Massless Representations:
- The isotropy group is $SO(2)$, matching the effective isotropy group of the massless Poincaré particle (where the translation part of the little group is trivially realized).
- The massless Extended BMS $_4$ representation does contain the massless Poincaré representation.
String Interpretation in 4D:
- Similar to the 3D case, the position space wavefunction depends on fields $X(z)$ and $\bar{X}(\bar{z})$ .
- The superrotations act as reparameterizations of $z$ and $\bar{z}$ .
- Conclusion: The massive and massless representations of Extended BMS $_4$ are carried by strings living on the celestial sphere (or the hyperboloid at $i^+$ ), rather than point particles.

C. BMS Without Superrotations

The authors also analyzed BMS groups without superrotations (retaining only Lorentz rotations and supertranslations).
Result: In this case, the supermomenta satisfy an infinite number of constraints that reduce them entirely to the usual Poincaré momenta. The representations become "trivial" and effectively describe point particles, highlighting that superrotations are the essential ingredient that forces the representation to be carried by extended objects.

D. Time-like Infinity ( $i^+$ )

By pushing the massive BMS $_3$ representation to $i^+$ , the authors show that the wavefunction depends on coordinates $\zeta_n$ on the hyperboloid.
The relation between momentum parameters and position coordinates at infinity confirms that the object is a string living on the hyperboloid at time-like infinity, with $z$ acting as the worldsheet parameter.

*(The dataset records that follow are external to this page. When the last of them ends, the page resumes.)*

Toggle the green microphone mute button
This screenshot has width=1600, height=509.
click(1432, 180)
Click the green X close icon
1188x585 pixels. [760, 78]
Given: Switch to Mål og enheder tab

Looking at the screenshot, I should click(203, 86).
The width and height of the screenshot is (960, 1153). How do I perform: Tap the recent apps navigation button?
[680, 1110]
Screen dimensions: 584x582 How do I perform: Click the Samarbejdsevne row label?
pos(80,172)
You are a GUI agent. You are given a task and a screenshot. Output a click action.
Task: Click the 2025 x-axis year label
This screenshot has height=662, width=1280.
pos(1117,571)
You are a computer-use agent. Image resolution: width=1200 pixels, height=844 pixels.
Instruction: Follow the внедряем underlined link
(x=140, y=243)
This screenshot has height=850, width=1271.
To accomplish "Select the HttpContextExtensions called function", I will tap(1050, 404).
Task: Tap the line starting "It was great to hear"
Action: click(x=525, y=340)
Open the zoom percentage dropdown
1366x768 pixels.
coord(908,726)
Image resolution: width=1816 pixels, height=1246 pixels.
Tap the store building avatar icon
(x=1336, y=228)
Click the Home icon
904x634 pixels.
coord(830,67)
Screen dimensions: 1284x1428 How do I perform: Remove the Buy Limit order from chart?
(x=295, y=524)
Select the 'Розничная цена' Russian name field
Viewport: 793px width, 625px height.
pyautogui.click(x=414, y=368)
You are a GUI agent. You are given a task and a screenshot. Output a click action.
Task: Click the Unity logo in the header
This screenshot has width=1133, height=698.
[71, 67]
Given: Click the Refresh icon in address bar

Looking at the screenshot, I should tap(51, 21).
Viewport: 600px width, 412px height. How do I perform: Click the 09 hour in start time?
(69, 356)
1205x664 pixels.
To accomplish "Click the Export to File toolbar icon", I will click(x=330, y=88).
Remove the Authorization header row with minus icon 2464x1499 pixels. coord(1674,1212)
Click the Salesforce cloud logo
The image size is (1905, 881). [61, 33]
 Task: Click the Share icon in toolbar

4. Significance and Implications

Paradigm Shift in Scattering Theory: The paper argues that the asymptotic symmetries of flat space (BMS) do not act on point particles but on strings. This suggests that the "particles" observed in scattering amplitudes at infinity are actually excitations of these asymptotic strings.
Infrared Structure: This string interpretation provides a potential geometric framework for understanding infrared divergences and the "dressing" of particles in the S-matrix.
Flat Space Holography: The results support the Carrollian proposal for flat space holography, suggesting that the dual theory of gravity in asymptotically flat spacetime is a theory of strings living on the celestial sphere (or $i^+$ ), rather than a theory of point particles.
Duality: The work hints at a dimensionality duality where point particles in the bulk correspond to strings at the boundary, analogous to but distinct from the AdS/CFT correspondence.

5. Conclusion

Ruzziconi and West demonstrate that the irreducible representations of the extended BMS group, which share the rest-frame momenta of Poincaré particles, are fundamentally distinct from point-particle representations. Due to the infinite-dimensional nature of superrotations, these representations require an infinite number of position coordinates, which naturally organize into a string parameterized by the celestial sphere coordinates. This finding redefines the asymptotic degrees of freedom in flat space gravity and offers a new perspective on the holographic description of the universe.